Brentown
Joel sat in his bedroom, years passing by outside his window as he grew from a boy with a single bed to a man with a bunk.
Cascading over fallen rainforests – a volcanic flow of molten sucrose heading towards civilisation, enveloping small armies across a rough-hewn surface. Folding ever over itself, an eternal quest for dominance until the temperature cools – a balmy summer evening, insects chirping nearby hoping for salvation from this radiant stream. As time passes, what once was flowing settles into position, almost becoming rigid but like glass in a permanent state of flux, waiting for the smallest impact to shatter it into thousands of crystalline shards. To touch it would be near madness but its allure is too much; no man can resist it. It curls, beckoning for touch. It lingers in the air, twisted like a creeper slowly wrapping itself towards the sun, glowing, golden-brown and translucent. The Sun’s warmth returns the inner-fire from where it was born, imps dancing about, red costumes, pitchforks, chanting in honour of their deity. Slowly it warms, remembers what freedom was and begins to wriggle its way out of its confines, thirsting to return to the salted Earth from whence it came. Laconically it touches the ground, feels the ashen remnants of its past and slowly die; a sacrificial lamb beckoning for its inevitable end – the Sun has played a cruel game and this time has won.

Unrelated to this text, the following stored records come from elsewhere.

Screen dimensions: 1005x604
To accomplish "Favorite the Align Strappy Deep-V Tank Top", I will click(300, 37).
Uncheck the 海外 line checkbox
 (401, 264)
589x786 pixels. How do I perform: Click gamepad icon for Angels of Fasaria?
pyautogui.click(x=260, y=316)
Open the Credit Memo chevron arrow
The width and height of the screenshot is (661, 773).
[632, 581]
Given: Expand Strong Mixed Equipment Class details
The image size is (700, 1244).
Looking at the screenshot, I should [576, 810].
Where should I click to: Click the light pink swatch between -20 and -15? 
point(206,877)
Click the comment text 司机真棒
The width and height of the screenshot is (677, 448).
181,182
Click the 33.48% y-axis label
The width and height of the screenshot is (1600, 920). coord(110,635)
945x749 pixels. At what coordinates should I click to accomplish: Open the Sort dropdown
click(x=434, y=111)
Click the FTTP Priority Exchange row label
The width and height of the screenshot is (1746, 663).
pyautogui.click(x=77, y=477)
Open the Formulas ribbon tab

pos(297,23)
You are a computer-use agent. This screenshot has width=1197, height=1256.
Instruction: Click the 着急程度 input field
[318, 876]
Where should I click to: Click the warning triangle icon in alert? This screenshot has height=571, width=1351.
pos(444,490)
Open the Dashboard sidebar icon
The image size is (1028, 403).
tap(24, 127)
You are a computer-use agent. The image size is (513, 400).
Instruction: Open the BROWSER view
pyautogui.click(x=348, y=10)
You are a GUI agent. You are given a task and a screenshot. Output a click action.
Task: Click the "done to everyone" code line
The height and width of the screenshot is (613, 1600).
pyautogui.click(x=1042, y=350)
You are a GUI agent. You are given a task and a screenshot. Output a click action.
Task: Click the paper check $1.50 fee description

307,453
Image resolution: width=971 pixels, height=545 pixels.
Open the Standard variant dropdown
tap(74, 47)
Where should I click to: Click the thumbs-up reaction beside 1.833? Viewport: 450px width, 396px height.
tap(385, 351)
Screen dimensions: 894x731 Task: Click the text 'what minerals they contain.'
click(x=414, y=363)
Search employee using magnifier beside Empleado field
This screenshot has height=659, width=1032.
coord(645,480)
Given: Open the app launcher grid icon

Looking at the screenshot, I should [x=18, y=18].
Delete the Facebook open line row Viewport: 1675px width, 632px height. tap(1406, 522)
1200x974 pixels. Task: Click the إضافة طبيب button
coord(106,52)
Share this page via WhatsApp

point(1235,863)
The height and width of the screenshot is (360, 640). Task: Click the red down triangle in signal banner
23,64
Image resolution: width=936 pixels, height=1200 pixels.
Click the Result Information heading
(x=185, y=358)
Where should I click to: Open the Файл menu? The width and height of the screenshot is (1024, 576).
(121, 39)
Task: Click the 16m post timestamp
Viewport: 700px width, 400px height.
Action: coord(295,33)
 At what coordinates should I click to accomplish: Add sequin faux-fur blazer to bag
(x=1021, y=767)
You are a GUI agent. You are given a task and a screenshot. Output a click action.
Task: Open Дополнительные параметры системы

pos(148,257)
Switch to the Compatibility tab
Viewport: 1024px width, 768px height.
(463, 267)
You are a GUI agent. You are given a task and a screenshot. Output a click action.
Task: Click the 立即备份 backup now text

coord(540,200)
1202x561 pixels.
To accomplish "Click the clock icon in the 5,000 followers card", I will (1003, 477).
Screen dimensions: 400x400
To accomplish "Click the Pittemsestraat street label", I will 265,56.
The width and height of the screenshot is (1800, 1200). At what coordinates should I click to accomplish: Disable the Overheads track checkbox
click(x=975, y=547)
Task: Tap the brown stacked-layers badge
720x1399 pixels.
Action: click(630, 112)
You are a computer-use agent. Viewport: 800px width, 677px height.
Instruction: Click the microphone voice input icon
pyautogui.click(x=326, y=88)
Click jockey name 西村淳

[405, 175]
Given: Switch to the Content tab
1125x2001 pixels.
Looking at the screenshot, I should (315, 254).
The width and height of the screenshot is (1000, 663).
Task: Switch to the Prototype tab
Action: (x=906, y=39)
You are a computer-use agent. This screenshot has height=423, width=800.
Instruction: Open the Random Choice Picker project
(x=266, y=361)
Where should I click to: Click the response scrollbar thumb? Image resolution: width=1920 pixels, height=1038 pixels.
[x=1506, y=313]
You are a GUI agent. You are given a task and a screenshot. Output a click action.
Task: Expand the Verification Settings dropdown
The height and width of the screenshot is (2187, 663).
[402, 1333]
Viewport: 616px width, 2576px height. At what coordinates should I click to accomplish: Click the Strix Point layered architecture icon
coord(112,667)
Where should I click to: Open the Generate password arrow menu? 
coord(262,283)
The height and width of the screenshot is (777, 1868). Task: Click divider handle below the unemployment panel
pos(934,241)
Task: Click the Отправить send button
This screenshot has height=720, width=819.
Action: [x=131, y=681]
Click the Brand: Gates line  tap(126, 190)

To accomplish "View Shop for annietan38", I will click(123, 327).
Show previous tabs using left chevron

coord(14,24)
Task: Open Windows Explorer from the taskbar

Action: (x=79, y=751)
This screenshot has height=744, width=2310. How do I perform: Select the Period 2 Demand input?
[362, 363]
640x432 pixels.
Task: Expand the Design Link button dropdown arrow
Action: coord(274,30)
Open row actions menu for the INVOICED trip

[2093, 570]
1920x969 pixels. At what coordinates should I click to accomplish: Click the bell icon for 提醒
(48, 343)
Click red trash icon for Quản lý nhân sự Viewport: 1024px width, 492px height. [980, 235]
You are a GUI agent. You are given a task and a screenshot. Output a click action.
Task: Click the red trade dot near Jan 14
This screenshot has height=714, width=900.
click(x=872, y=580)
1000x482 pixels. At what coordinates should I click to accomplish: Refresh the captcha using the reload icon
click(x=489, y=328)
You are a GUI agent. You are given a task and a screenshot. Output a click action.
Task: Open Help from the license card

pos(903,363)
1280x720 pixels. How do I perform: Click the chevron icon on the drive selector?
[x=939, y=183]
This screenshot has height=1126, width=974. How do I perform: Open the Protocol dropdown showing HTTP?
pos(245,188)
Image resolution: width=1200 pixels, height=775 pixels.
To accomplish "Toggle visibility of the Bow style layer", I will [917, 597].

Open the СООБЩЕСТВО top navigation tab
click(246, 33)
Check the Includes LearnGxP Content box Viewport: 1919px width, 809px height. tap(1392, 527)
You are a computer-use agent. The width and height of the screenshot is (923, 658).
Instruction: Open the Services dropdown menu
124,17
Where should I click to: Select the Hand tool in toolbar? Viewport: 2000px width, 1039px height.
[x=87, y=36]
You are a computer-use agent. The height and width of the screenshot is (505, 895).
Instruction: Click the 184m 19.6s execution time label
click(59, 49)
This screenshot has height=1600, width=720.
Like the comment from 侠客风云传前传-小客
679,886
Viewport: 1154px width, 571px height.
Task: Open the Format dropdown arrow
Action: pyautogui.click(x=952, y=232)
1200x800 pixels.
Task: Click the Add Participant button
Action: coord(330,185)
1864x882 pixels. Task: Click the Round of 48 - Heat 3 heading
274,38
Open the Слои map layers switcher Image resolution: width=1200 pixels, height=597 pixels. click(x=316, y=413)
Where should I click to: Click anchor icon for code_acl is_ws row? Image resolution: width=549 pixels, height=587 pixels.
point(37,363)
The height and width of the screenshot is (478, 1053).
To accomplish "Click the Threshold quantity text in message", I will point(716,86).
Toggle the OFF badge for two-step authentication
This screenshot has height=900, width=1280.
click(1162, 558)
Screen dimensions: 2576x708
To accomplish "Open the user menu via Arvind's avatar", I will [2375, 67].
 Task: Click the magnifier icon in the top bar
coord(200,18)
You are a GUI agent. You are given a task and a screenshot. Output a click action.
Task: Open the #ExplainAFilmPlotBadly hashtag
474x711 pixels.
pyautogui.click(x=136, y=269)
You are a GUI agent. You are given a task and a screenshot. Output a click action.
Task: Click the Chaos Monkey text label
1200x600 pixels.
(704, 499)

Sitting stooped, hunched in a moonlit corner, the harlots and empty promises his only friends, knowing that their sympathies were feigned. He couldn't resist the urge, throwing the bottle, watching it crack into hundreds of smaller pieces, alcohol running over every edge, dripping on to the dry pavement beneath. If this was what their sympathies brought, he didn't want any.
When sympathy isn't real, it's apathy.
Sat stooped beneath the willow tree, ol' Angus thumped his jug, smacked it to his lips, filthy syrup trickling down, dripping from his jowls as he drank away. Only his home remedy could get rid of the agony but they inevitably caused more, losing himself in the undergrowth.
Farmers have no wives. Only cows, sheep, maize crops - gloriously straight lines intersected blowing in the breeze. They also have scarecrows, which eerily watch them while they work, play and sleep.